So, what are “we” doing wrong?  For one, we promote many mythes that “we” can make a top-down difference in these outcomes, by getting “hard-nosed” about passing students on to the next grade, or by getting rid of “bad teachers”, or by sending in emergency financial managers, or by selling education as just another consumer product, or by leaving it up to parent choice, or by depending upon marketplace providers to produce the results that parents want, or by pouring in more and more tax dollars.   The fact is that all of these endeavors fail and are self-defeating, because they all write-off any ability to get parents to take a more active role in the education of their children.

Day after day, “we” tell parents in one way or another that a free public education is a public service to which they have a Constitutional right, despite the fact that there is no sociological grounds upon which to found any such claim.  “We” rationalize that it is simply unfair to expect anything more from parents, when world-wide economic shifts require that they work longer and longer hours at less and less pay, and often in more than one job, just to keep their heads about water.

Well, if this is all that we choose to expect of them, then we also need to reconcile ourselves to the fact that “we” and they will be slipping farther and farther behind the rest of the industrialized world.
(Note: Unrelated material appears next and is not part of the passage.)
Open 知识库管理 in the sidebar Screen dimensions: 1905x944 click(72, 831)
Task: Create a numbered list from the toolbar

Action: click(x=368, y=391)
The hard fact is, that “we” must clearly understand that “we” must learn how to get more and more out of less and less resources, because in this world, we are competing with 7 Billion other persons on this planet just to make a day-to-day go of it.  There is no magical answer.  Politicians are not magicians.  They cannot spin gold out of straw, even though they act, talk, and fantasize as if they can.

So, where can you start to begin to make a real difference?  What I am proposing is that you start small, but methodically to demonstrate to emerging waves of parents that there is only one way to make a real difference, and that it depends primarily upon themselves and their own extraordinary efforts.   They cannot depend upon ignorant and misguided political promises.  This proposal is not based upon some unproven theory; it is based upon my actual experience in educating my own children during the 1980s.   To some extent, it expands upon the growing movement toward “home-schooling”.
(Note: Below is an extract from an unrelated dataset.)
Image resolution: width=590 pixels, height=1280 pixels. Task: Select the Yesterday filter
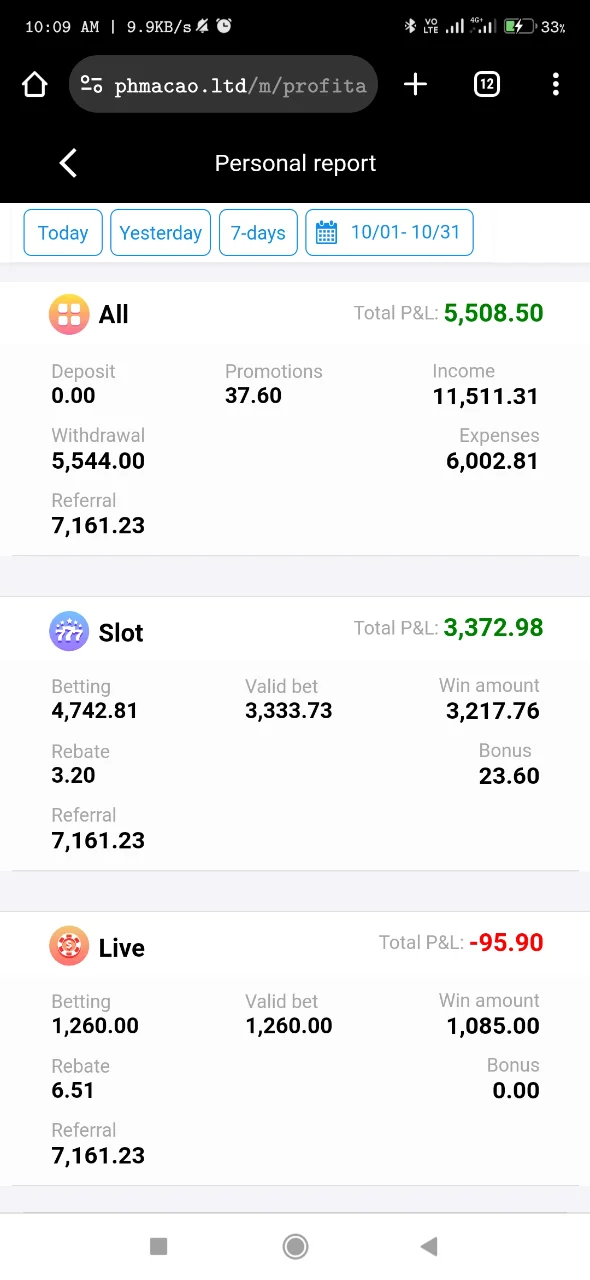(x=160, y=233)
As just one facet, it calls for amending the Public Education Act to authorize a very specific kind of charter school or public school choice, one which mandates that a parent (or parent substitute) buy-in to a binding commitment and contract with the school and with all of the other parents in that school to provide at least 40 hours per year of direct and pro-active support to the school.  They cannot just pay some kind of tuition.  They have to put themselves first-most on the line.
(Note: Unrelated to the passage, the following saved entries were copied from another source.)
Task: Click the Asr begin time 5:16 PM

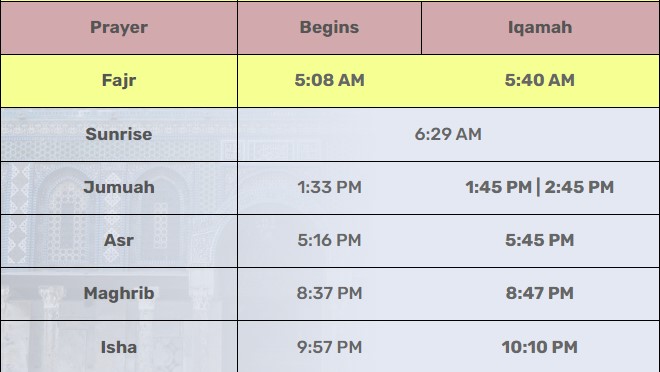Action: coord(330,240)
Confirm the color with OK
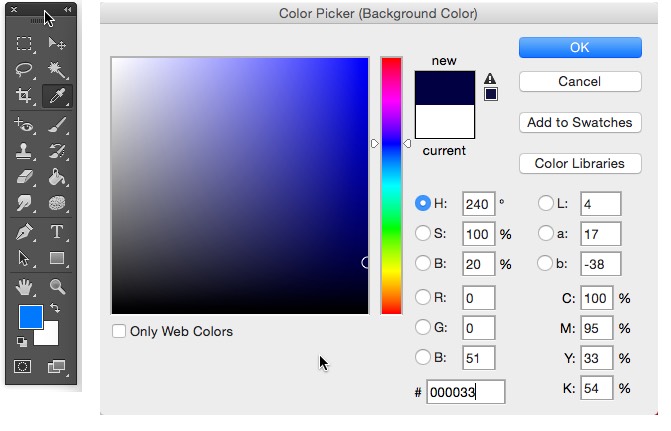Screen dimensions: 671x431 pos(580,47)
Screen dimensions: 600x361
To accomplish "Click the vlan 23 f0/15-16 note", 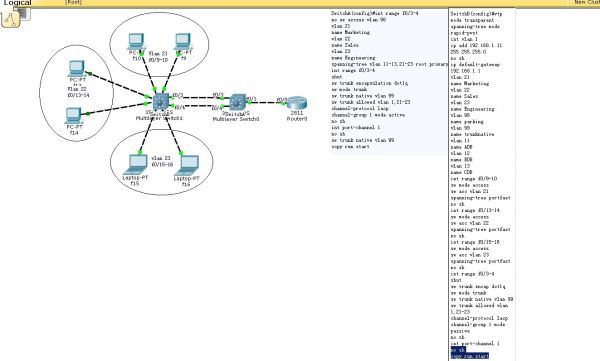I will (162, 161).
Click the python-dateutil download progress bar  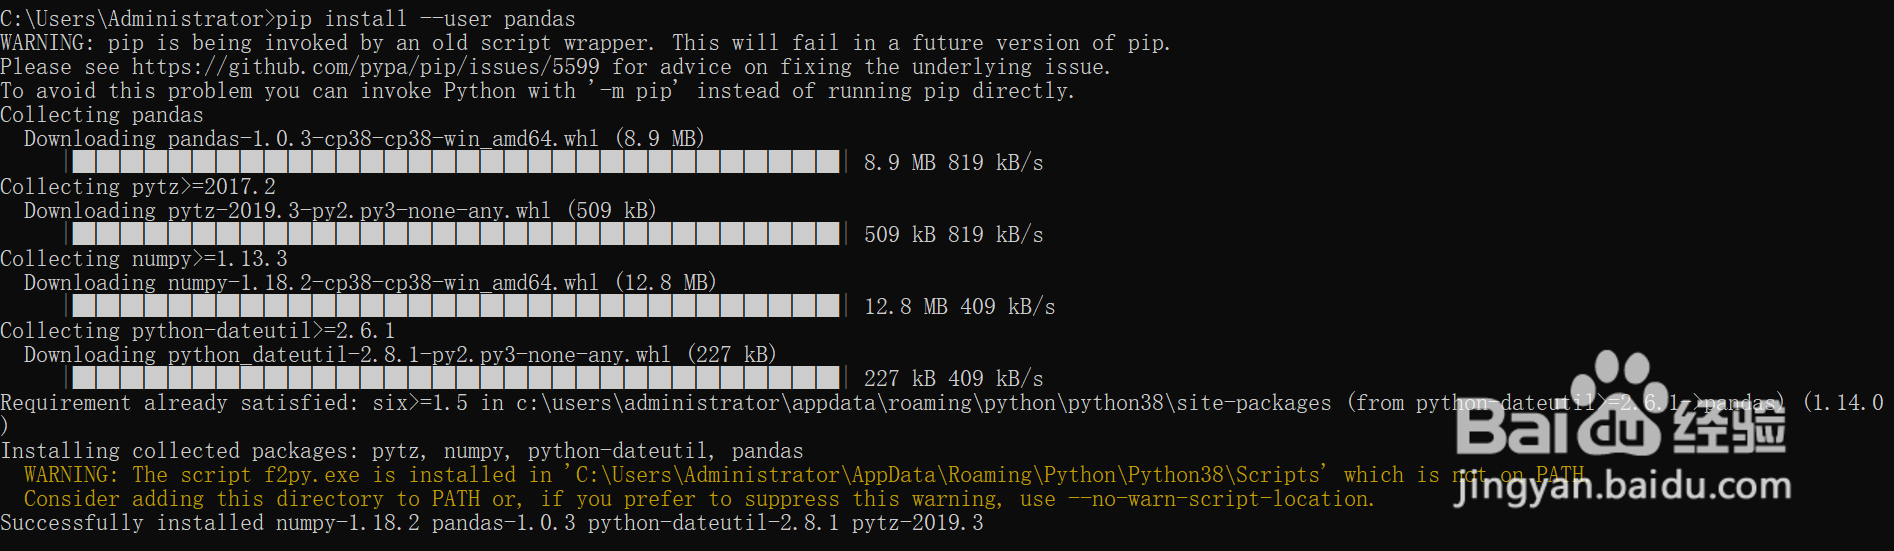[456, 378]
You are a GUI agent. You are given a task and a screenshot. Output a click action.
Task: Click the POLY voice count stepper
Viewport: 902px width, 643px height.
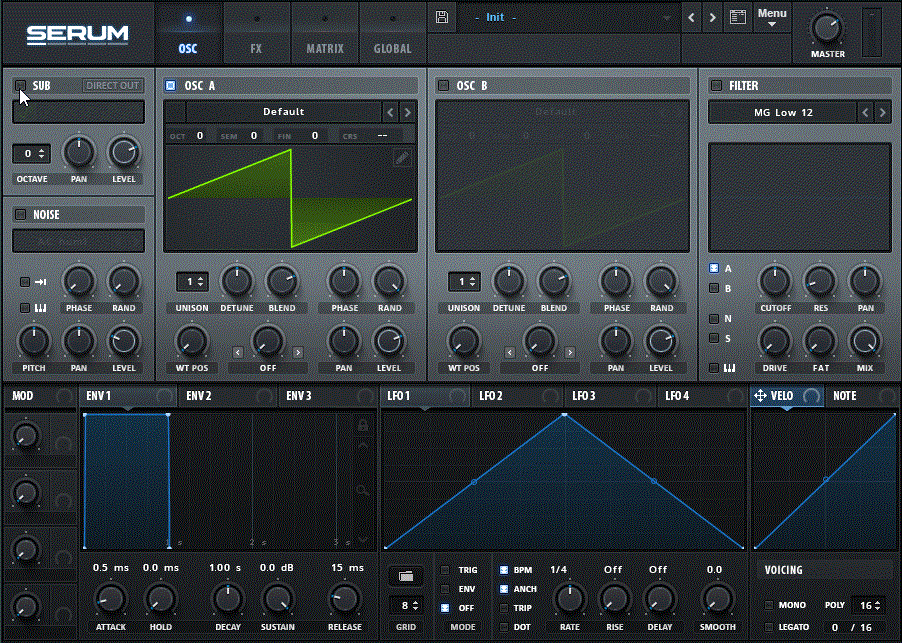pyautogui.click(x=869, y=605)
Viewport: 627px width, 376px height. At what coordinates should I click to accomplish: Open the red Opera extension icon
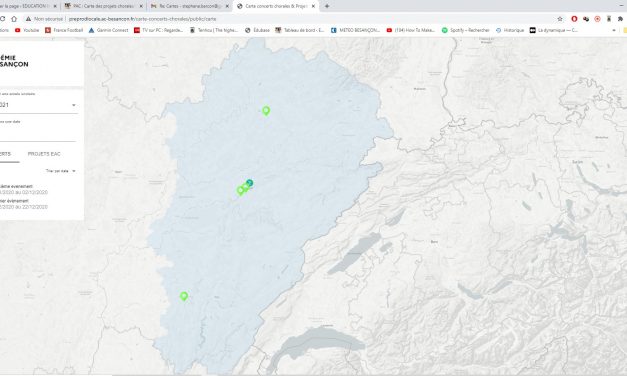(x=574, y=19)
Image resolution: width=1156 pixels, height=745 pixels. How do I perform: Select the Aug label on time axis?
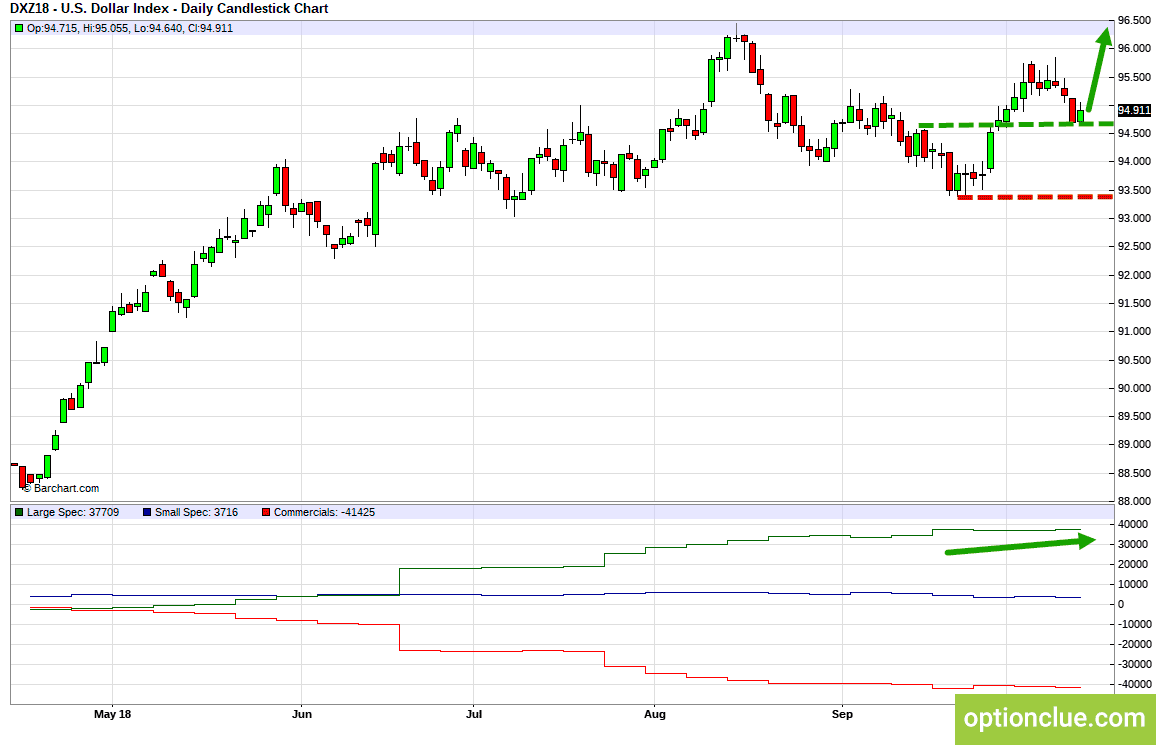pos(653,714)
First-most, this kind of pro-active involvement sends a clear message to one’s children that Mom and/or Dad, or whomever is their sponsor, truly believes that their education is really important.  It also creates a large network of personal relationships between all of the parents, and also with their children’s teachers.   These pro-active relationships build a pro-learning climate within the school, and constructively resolve most issues of deleterious and disruptive behavior.   With this kind of climate and support, extraordinary achievement results are predictable.  And this sends a clear message to all other parents, that this is the only way by which they can reasonably assure that their own children can also succeed.

To make this approach work well, there are also several additional requirements, which will need to also be built into the pact:

Exceptional educational outcomes require that the total student and parent body be small enough that everyone (parents, student and teachers) comes to know everyone in an intensely personal way, and that they all develop lasting bonds and ties to one another.  In a K-8 school, this means that the total student body cannot exceed 400.

Once a parent signs-on, the agreement must be a long-term one.  You cannot jerk your child out of the school and just chose to go somewhere else when you run into a disappointment or conflict.  You have to do the very best that you can to resolve it within the confines of your commitment.  Your only other choice at that point is to send your child to your local neighborhood school, or to a totally private school.  The current legal and political basis for “unlimited school choice” is sociologically and educationally self-destructive.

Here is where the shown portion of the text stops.